#### Fragmento de lectura
▼▼▼
Aquel atractivo espectáculo natural terminó con la llegada de la noche. Sólo entonces entablé conversación con un hombre que estaba sentado junto a mí. Se llamado Raj, tendría unos cuarenta años y más tarde ocuparía la litera superior.

Raj había pasado las primeras horas del viaje con el teléfono en la mano y, al preguntarle yo al respecto, me informó que era abogado y que había estado solucionando algunas cuestiones profesionales, pero que ya había terminado con ellas. Lo demostró desconectando el teléfono y me explicó que precisamente se dirigía a Hampi, donde pasaría unos días haciendo meditación en un áshram.

Tal como hago habitualmente, yo no había recabado la menor información acerca de Hampi ni tenía reservada habitación en ninguna de sus pensiones, pues me gusta ir a mi aire y escoger sobre la marcha donde hospedarme. Lo único que sabía de Hampi era que se hallaba a una docena de kilómetros de Hospet, la ciudad en que se encontraba la estación ferroviaria a la que llegaríamos.
▲▲▲
#### Conjunto de datos
▼▼▼
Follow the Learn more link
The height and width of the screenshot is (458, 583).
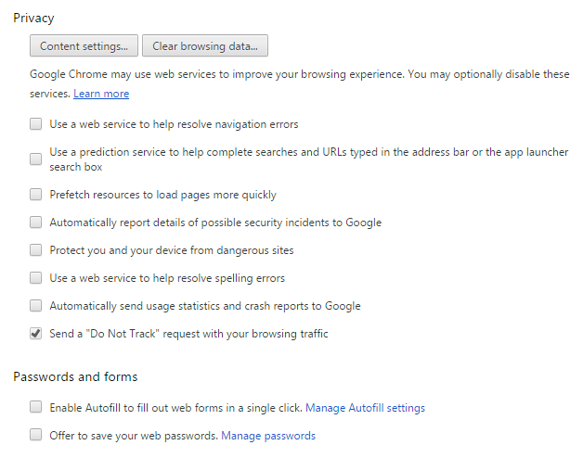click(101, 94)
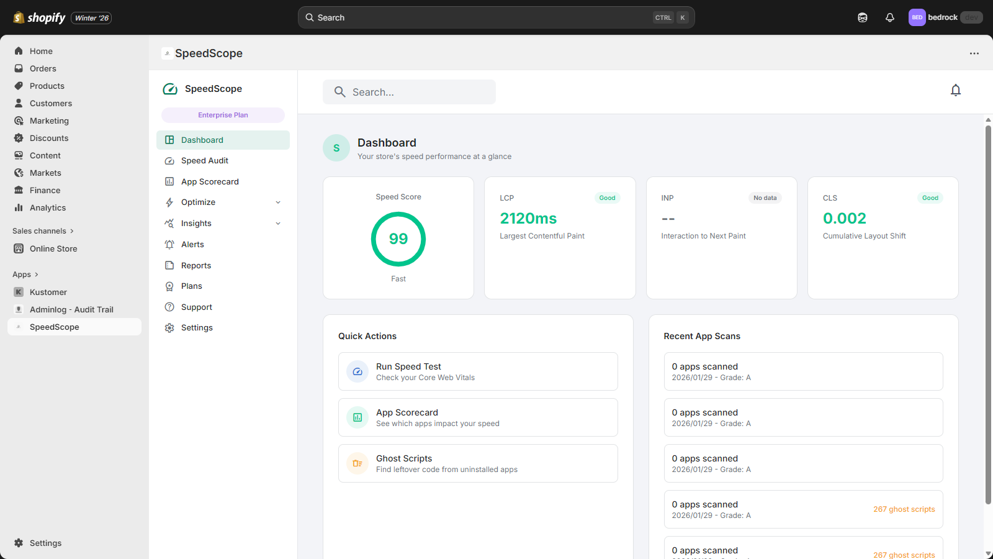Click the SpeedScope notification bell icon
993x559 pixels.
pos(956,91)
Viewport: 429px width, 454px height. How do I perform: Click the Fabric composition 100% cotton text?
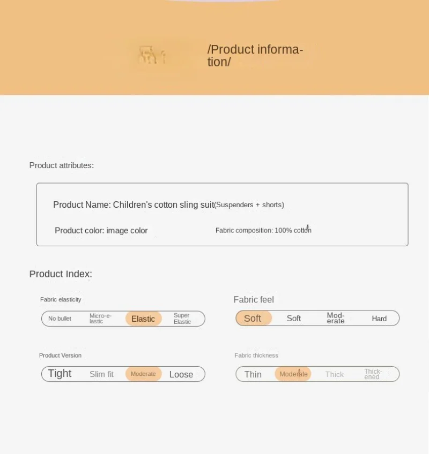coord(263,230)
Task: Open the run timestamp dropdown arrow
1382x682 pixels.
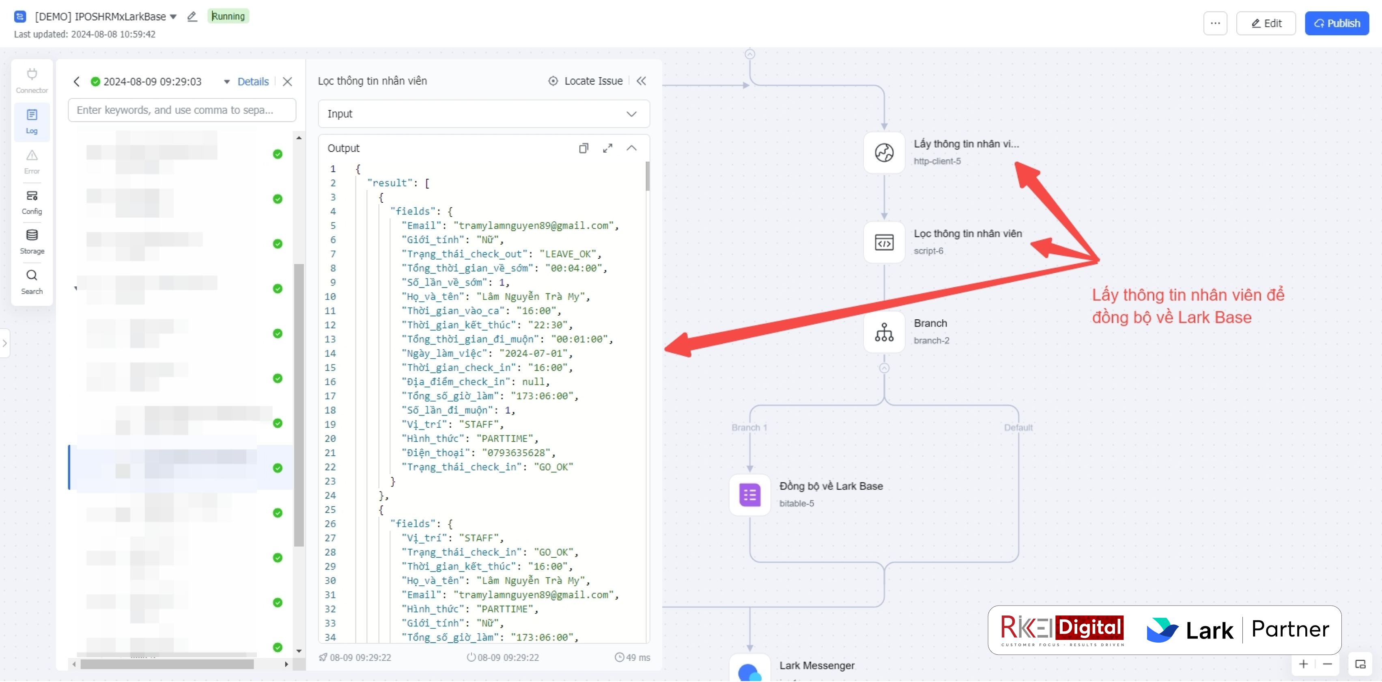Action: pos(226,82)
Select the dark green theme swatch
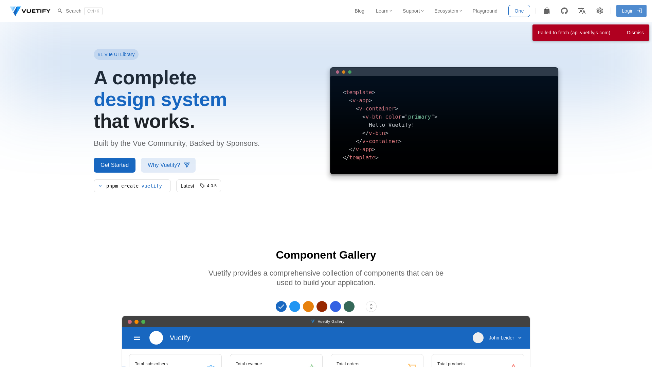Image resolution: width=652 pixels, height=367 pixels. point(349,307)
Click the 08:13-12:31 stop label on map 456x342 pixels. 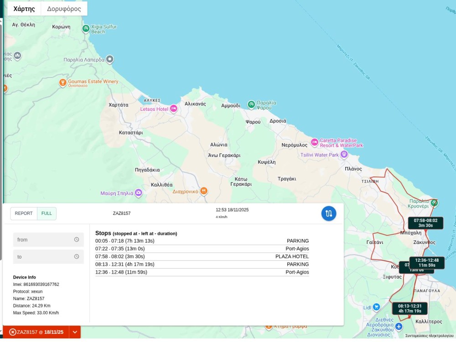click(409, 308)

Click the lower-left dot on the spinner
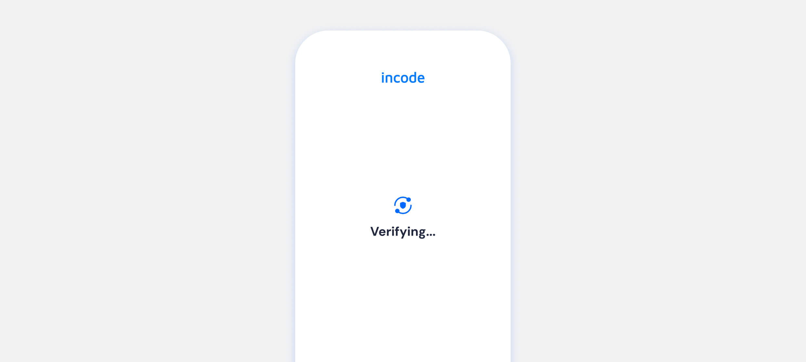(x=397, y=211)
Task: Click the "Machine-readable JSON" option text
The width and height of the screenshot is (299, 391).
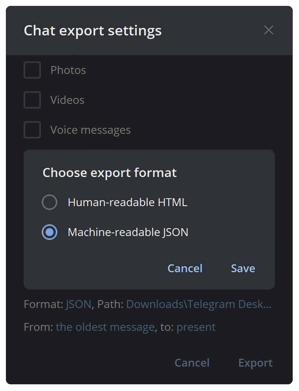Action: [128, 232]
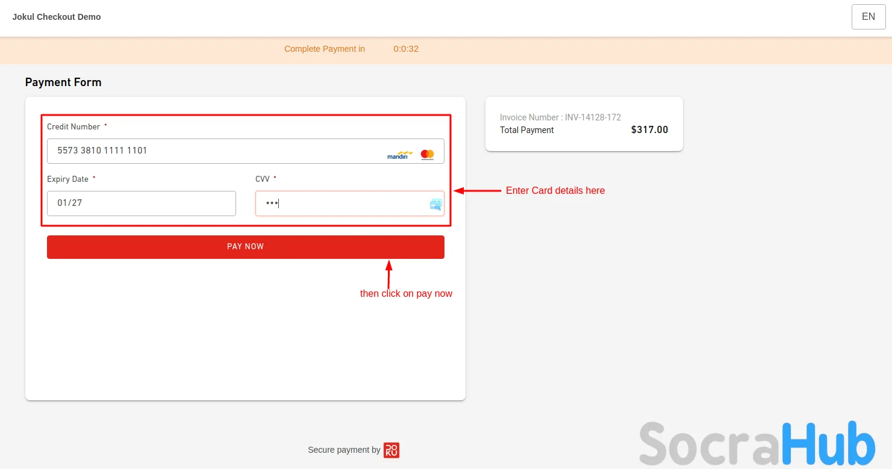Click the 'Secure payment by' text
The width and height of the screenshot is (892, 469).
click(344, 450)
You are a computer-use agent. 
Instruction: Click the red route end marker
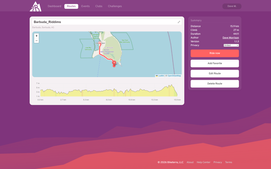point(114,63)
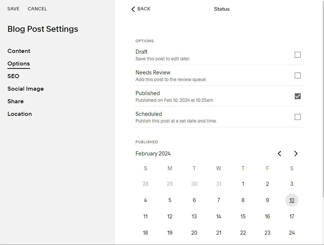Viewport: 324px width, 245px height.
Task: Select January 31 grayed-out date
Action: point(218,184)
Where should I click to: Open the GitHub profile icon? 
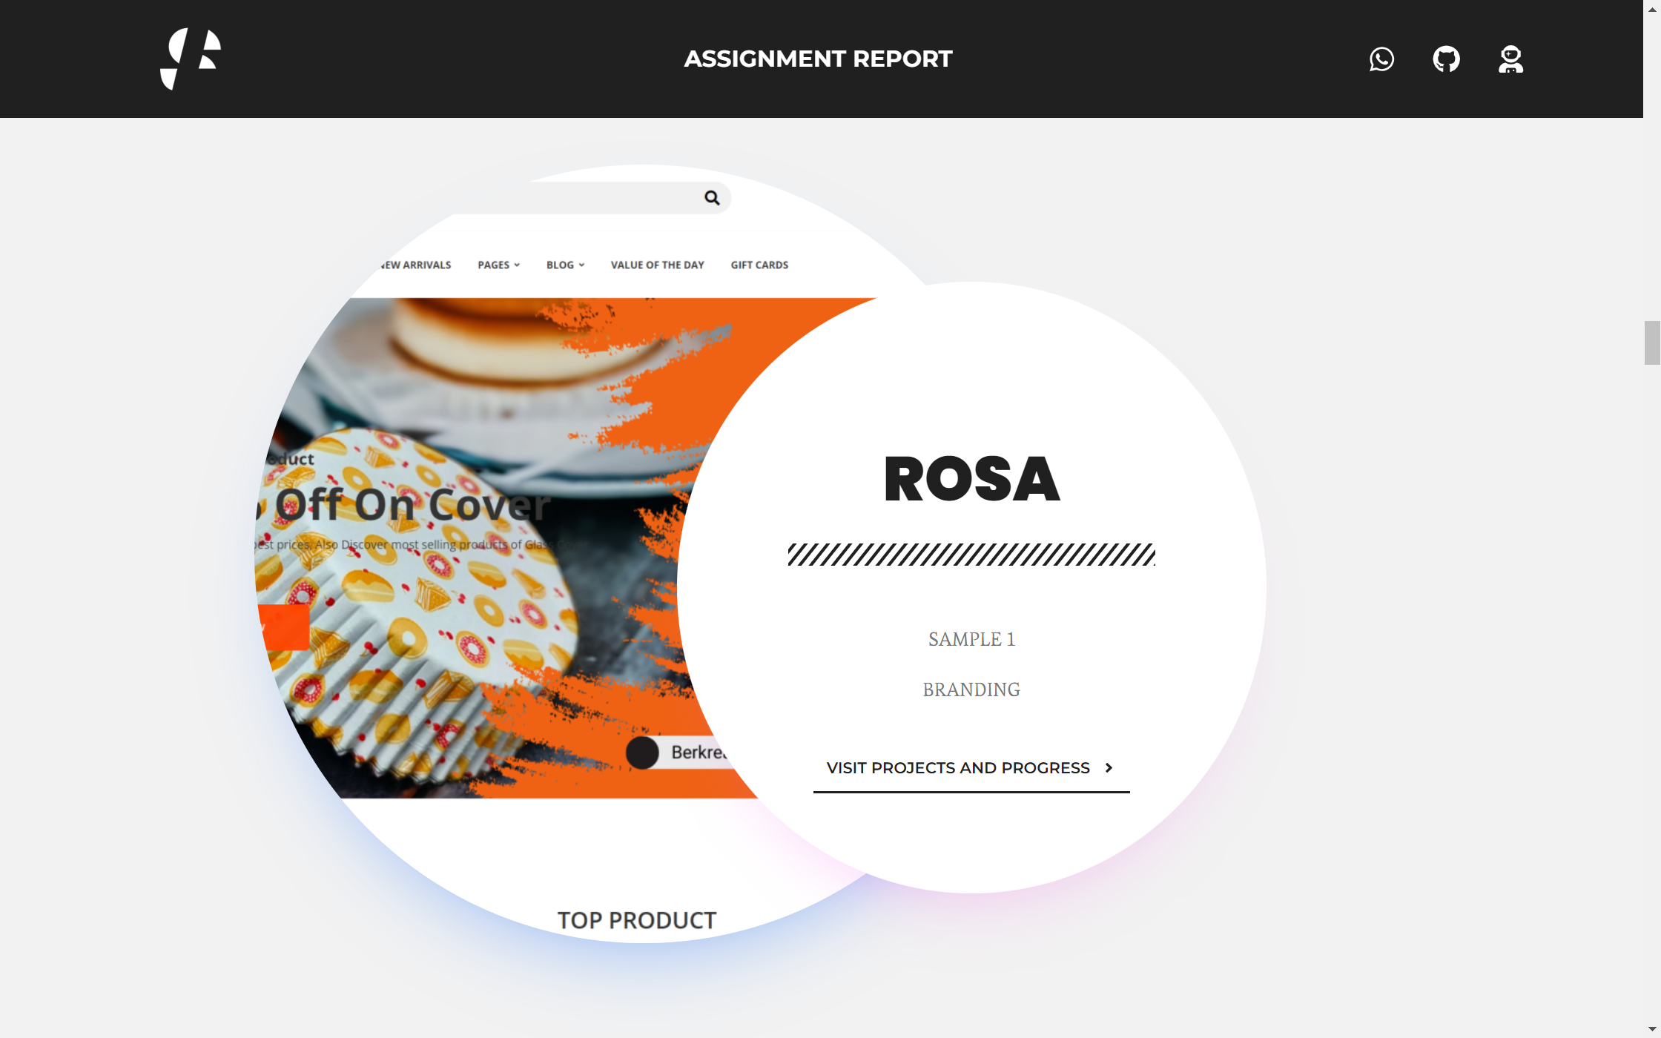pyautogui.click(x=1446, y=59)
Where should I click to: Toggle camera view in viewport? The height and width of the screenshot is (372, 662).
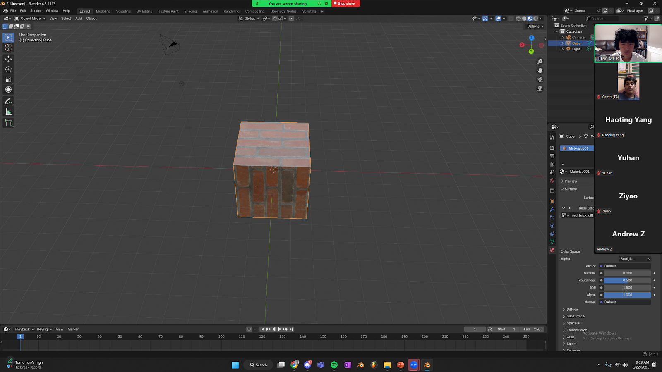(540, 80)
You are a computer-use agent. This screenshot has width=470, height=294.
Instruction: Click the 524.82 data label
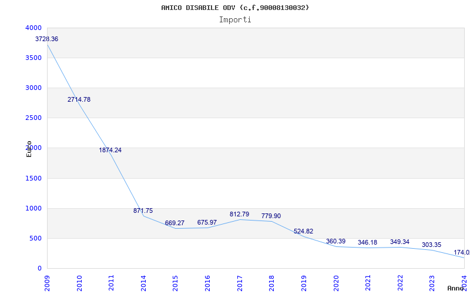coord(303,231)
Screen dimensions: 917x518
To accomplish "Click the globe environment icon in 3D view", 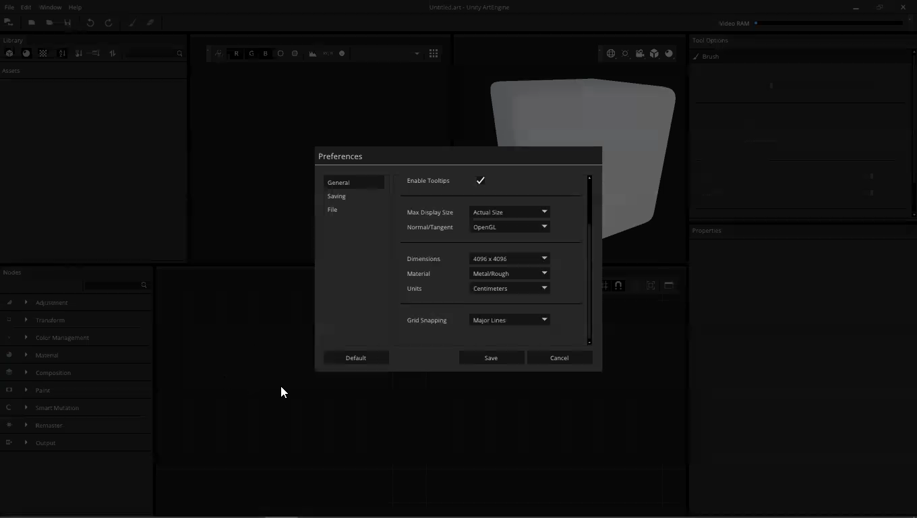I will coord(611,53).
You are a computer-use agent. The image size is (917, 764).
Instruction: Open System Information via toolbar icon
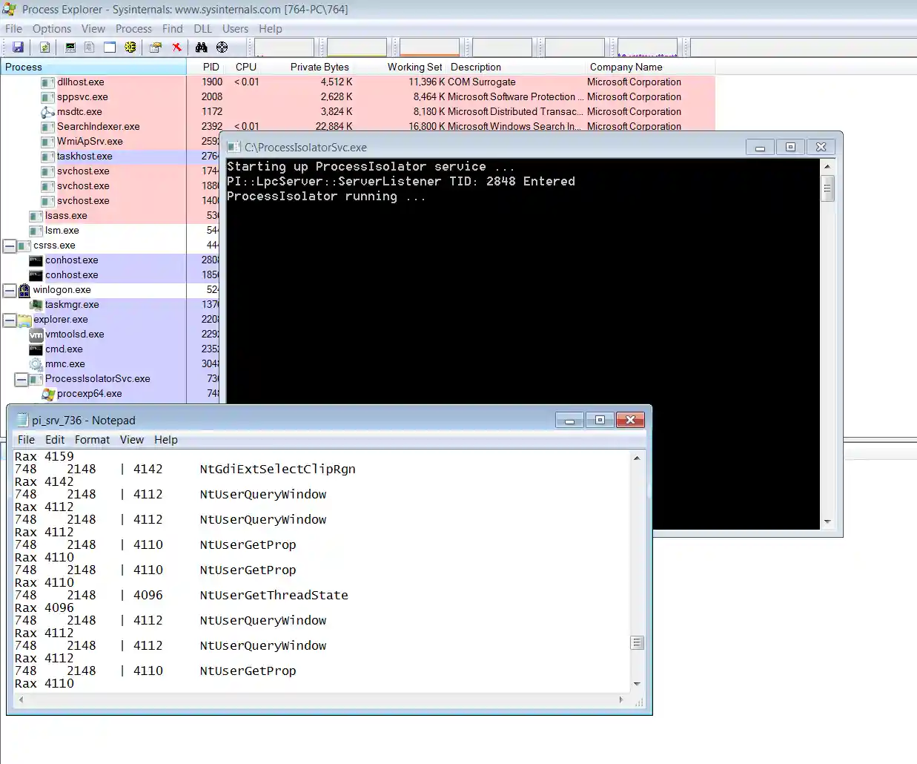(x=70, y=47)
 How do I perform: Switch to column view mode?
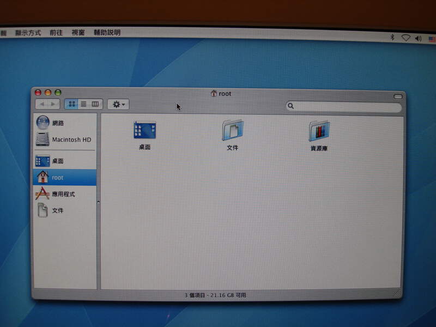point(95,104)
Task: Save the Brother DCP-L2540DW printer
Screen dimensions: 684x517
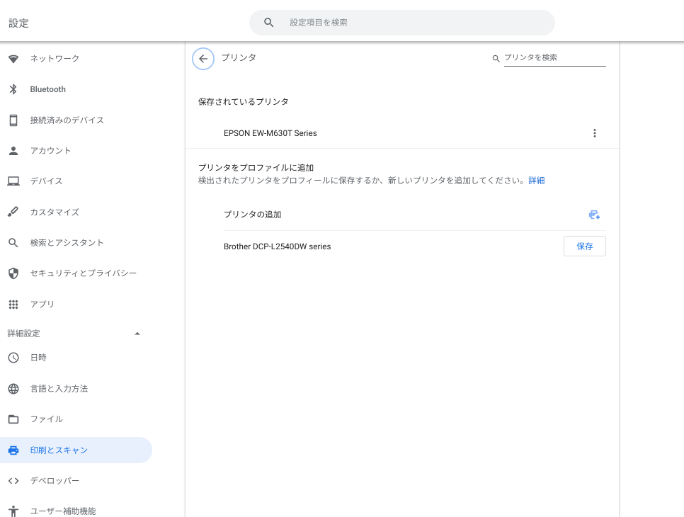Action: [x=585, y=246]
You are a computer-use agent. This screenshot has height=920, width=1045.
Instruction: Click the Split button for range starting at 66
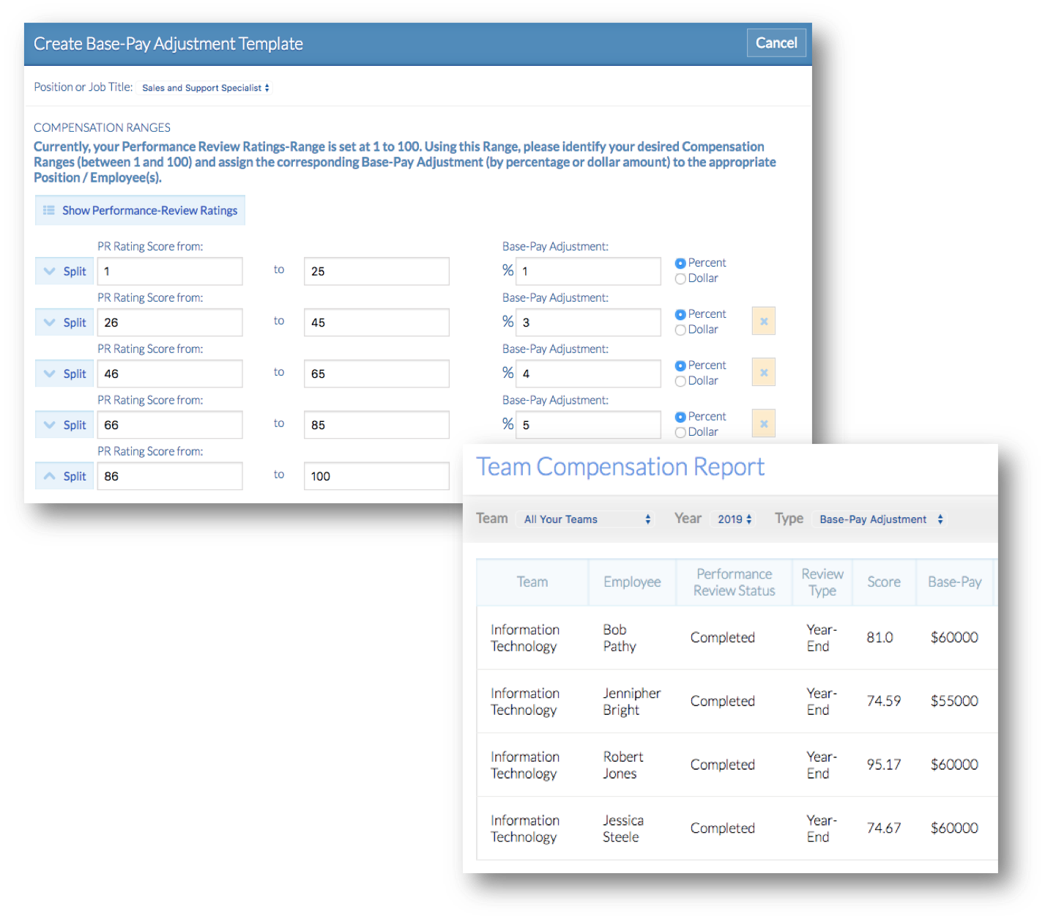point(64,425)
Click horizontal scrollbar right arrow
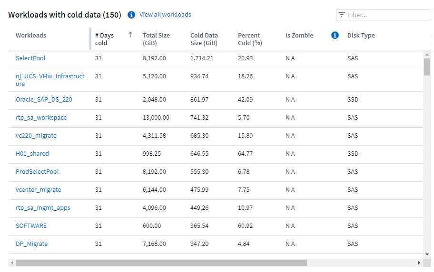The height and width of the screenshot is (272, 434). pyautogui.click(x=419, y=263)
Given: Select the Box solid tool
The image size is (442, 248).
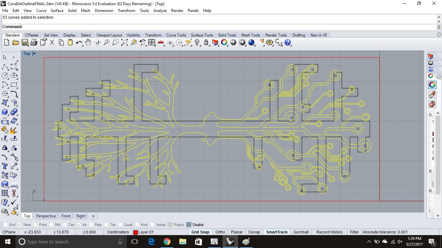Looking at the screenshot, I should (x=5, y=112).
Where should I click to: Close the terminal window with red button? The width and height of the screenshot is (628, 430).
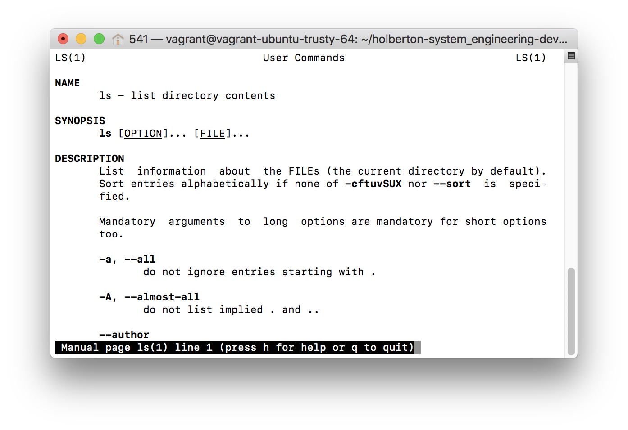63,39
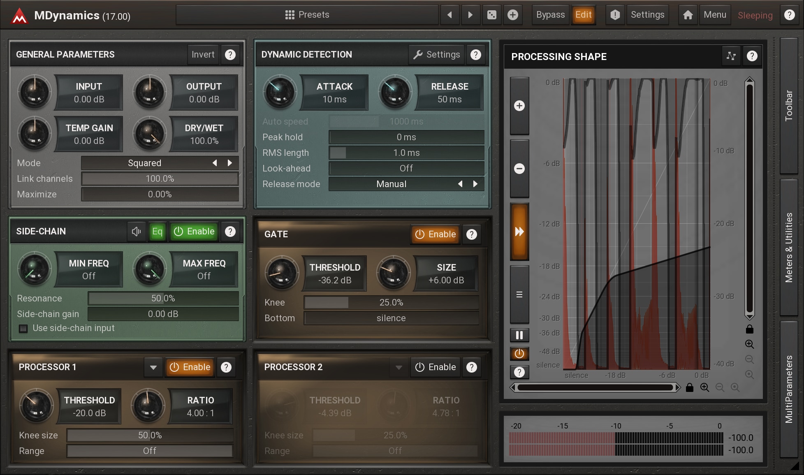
▲▲▲
#### Consigna del ejercicio
Enumere todo lo que, según el fragmento sobre el viaje a Hampi, Raj informa o explica a quien narra.

#### Respuesta del ejercicio
- Que era abogado.
- Que había estado solucionando algunas cuestiones profesionales.
- Que ya había terminado con ellas.
- Que se dirigía a Hampi.
- Que pasaría unos días haciendo meditación en un áshram.